In 1780, England utilized some Wisconsin Indians in an attack on the Spanish with whom she was then at war. Twelve hundred warriors were assembled at Prairie du Chien, and marched on St. Louis. Aided by the fact that they had advance knowledge of the enemy movements, that some of the tribesmen were more or less sympathetic with the American cause, and that the Indians showed no enthusiasm for attacking in the face of cannon fire, the Spanish and Americans succeeded in routing the attackers. After this action Wisconsin’s Indians were not involved in any important campaigns during the remaining years of the American Revolution.
CHIEF OSHKOSH (PORTRAIT BY S. M. BROOKS, COURTESY OF THE WISCONSIN STATE HISTORICAL SOCIETY).
British control of Wisconsin’s Indians did not cease with the end of the Revolutionary War.

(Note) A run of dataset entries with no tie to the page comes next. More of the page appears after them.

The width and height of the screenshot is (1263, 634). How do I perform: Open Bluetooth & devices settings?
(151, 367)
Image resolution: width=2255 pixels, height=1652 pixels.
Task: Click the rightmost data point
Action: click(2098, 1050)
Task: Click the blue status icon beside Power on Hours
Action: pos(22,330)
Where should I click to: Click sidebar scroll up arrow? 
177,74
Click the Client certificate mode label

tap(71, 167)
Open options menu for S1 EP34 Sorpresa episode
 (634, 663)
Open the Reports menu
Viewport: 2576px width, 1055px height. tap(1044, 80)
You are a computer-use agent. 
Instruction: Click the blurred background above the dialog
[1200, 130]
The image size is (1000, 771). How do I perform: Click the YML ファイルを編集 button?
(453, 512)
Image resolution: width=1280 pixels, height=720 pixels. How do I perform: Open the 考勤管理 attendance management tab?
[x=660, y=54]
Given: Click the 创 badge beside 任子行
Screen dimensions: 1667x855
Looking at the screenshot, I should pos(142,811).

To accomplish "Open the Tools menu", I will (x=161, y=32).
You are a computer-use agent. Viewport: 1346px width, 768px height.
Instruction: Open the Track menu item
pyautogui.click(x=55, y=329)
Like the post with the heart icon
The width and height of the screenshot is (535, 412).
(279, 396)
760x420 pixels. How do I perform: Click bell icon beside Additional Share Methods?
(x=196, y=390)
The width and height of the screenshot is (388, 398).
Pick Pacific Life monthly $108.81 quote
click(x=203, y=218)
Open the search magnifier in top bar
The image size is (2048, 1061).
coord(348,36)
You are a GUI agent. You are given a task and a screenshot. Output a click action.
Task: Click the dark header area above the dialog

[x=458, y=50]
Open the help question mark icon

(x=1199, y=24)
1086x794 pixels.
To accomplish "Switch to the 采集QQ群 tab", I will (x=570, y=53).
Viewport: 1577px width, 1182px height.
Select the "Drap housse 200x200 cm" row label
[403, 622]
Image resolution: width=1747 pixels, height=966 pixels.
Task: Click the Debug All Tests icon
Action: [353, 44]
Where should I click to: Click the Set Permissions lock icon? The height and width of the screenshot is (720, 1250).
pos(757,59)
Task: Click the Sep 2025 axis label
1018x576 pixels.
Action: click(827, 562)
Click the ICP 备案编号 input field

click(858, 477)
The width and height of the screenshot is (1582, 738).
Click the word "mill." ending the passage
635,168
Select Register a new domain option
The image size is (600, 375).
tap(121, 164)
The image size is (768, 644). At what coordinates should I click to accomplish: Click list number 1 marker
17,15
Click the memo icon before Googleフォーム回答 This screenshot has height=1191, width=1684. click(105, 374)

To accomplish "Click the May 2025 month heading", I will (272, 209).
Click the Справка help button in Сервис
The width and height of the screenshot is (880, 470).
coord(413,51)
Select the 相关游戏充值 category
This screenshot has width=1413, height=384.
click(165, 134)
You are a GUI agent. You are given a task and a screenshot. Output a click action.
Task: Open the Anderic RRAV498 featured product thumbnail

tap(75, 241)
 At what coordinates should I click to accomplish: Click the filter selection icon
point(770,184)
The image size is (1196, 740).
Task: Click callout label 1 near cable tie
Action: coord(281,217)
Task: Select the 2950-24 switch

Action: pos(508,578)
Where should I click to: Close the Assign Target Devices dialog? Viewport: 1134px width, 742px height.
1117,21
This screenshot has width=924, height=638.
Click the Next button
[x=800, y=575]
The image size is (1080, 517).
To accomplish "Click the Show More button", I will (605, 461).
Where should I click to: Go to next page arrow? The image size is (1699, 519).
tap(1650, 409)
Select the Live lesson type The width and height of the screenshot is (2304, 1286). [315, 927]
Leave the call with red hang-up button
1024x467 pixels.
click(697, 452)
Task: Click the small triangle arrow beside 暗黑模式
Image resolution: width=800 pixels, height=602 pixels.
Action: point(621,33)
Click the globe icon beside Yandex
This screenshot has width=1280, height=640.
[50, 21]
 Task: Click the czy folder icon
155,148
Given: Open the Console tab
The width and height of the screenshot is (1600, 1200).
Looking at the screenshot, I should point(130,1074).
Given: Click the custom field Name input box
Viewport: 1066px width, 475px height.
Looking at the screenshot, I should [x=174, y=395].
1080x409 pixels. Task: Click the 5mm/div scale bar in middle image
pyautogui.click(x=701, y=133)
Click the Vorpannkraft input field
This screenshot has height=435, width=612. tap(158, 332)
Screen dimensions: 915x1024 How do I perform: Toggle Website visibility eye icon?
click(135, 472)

Despite the British agreement in the Treaty of Paris, in 1783, to turn over their posts at Niagara, Detroit, and Michillimackinac, they continued to hold these forts until after the Jay Treaty of 1794. It was not until October, 1796, that Mackinac, the last post to be turned over by the British, was officially occupied by American troops. The British, however, still maintained their control over Wisconsin’s Indians through the fur trade now operating from posts just across the Canadian border.
Within a month after the declaration of war against England by the American Congress in 1812, Mackinac was retaken by the British and 34 Menomini and Winnebago Indians from Wisconsin. Among the Menomini were chiefs Tomah and Oshkosh, the latter destined to become a famous Menomini leader and friend of the Americans. Within another month Fort Dearborn (at Chicago) was attacked by Indians and most of its civilian and military inhabitants massacred. Menomini, Potawatomi, and Winnebago Indians from Wisconsin took part in this attack.
MENOMINI WARRIOR (FROM INDIAN TRIBES OF NORTH AMERICA).
The Americans were well aware of the strategic importance of Prairie du Chien in any attempt to control Wisconsin’s Indians. In June, 1814, Fort Shelby, probably the first building over which an American flag ever flew in Wisconsin, was erected at this strategic location. Lt. Perkins and sixty men were left in charge at the fort.
The British quickly determined to drive out the Americans and succeeded in forcing Perkins to surrender the fort on July 19, 1814. About 500 Indians, mostly Menomini, Chippewa, Winnebago, and Sioux, took part in the assault on the American post.
The British renamed the post Fort McKay and managed to hold it against the Americans until, in agreement with the Treaty of Ghent, they finally abandoned the fort in May, 1815, and British control of Wisconsin’s Indians was finally at an end. The fate of Wisconsin’s Indians was now in the hands of the United States Government.
Wisconsin’s Indians, under the French and British had become increasingly dependent upon the white man. Without the invaders’ tools, weapons, utensils, and various other things which the Indian had come to depend upon, he found himself unable to supply himself with the necessities of life. The French and British traders, of course, were interested almost exclusively in procuring furs from the Indians, and as long as the aborigines could obtain furs for them, the traders would supply their needs.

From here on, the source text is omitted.